** WORK TO BE COMPLETED **
Repeat the data in full. No line may differ from the original.

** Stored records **
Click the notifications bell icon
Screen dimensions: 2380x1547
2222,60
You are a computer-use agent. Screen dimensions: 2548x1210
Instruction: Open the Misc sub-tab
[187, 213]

** REPLY **
Click the notifications bell icon
Screen dimensions: 2380x1547
2222,60
You are a computer-use agent. Screen dimensions: 2548x1210
Instruction: Open the Misc sub-tab
[187, 213]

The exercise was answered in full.